For the last several nights, I've steered Bella away from several large emergency-response scenes, where eleventy-seven emergency vehicles converge and illuminate the night with flashing lights. There's nothing a simple Labrador Retriever can do there.
Tonight, a group of chronic partiers chose to stay inside their apartment, so Bella meticulously examined their outside space for tidbits. Last night, three partiers failed to observe us until we were quite close. They were hurling full cans of beer high into the air and watching them burst when they hit the pavement. Turns out, they live in the apartments next door to us. Oy.
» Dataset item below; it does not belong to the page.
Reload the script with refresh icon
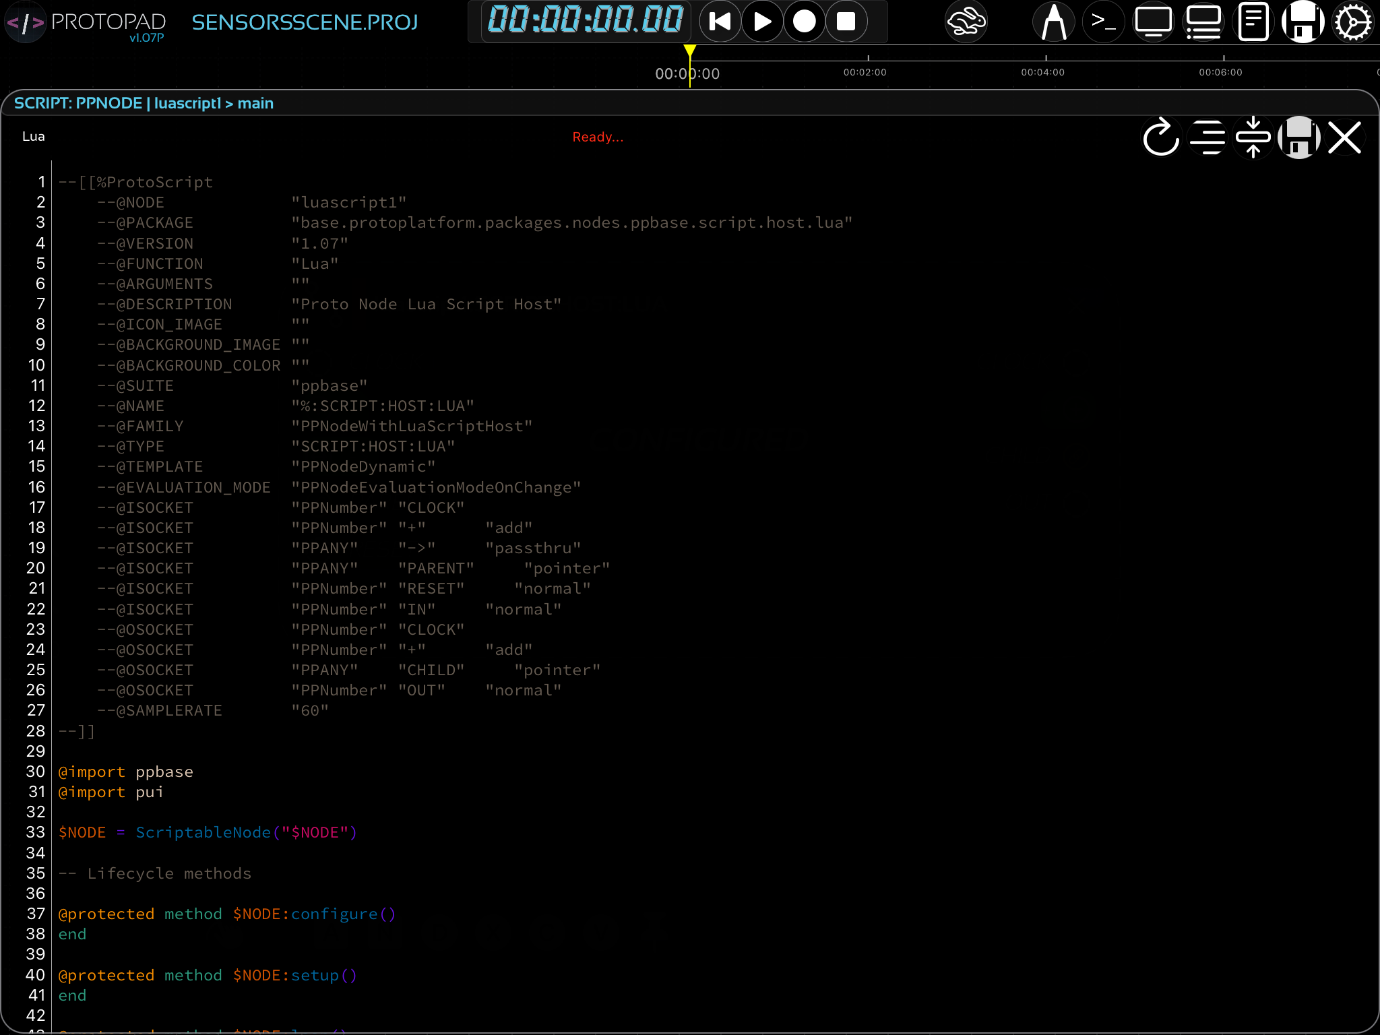tap(1160, 137)
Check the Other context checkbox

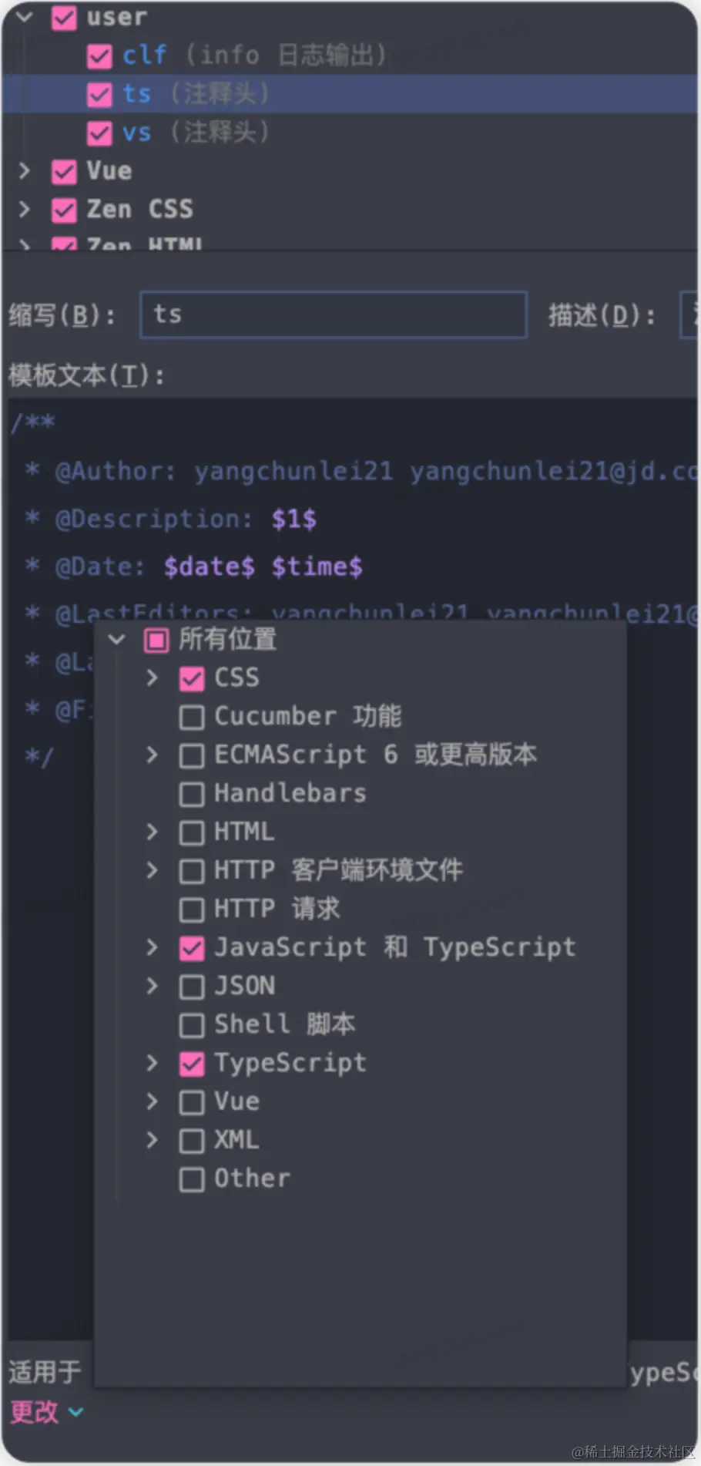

Tonight we got quite close to a human couple walking their Pit Bull. We lurked in the shadows. The Pit Bull knew we were there, and kept looking over its shoulder, but the humans remained oblivious.
We've had the normal luck rousting Prudent Cats and finding Abandoned Takeout Food Containers. Someone had cast aside a cardboard sign reading "Spare Change - Anything Helps - God Bless". (They should be more careful - that's someone's livelihood right there.) Bella kept trying to turn the sign over looking for more tidbits. Indeed, she found a chicken drumstick. She looked plaintively at me for permission to pick it up, but there is no flexibility in the No-Chicken-Bones Commandment - that's what Commandments are all about, after all - and we moved on.
Bella is normally good avoiding tangling her leash around poles and street signs, but once she gets going and The Nose takes over, the Wilding starts, and before you know it, she's so focused on scent she tangles up her leash around trees and inconvenient bushes and her own legs.
The best part of the nightly walk is near the end, when we pass the strips of grass near the DMV. I quietly drop the leash and hide behind a tree. Suddenly realizing I'm playing, Bella runs with abandon back and forth, chasing me as I do a bad job of fleeing.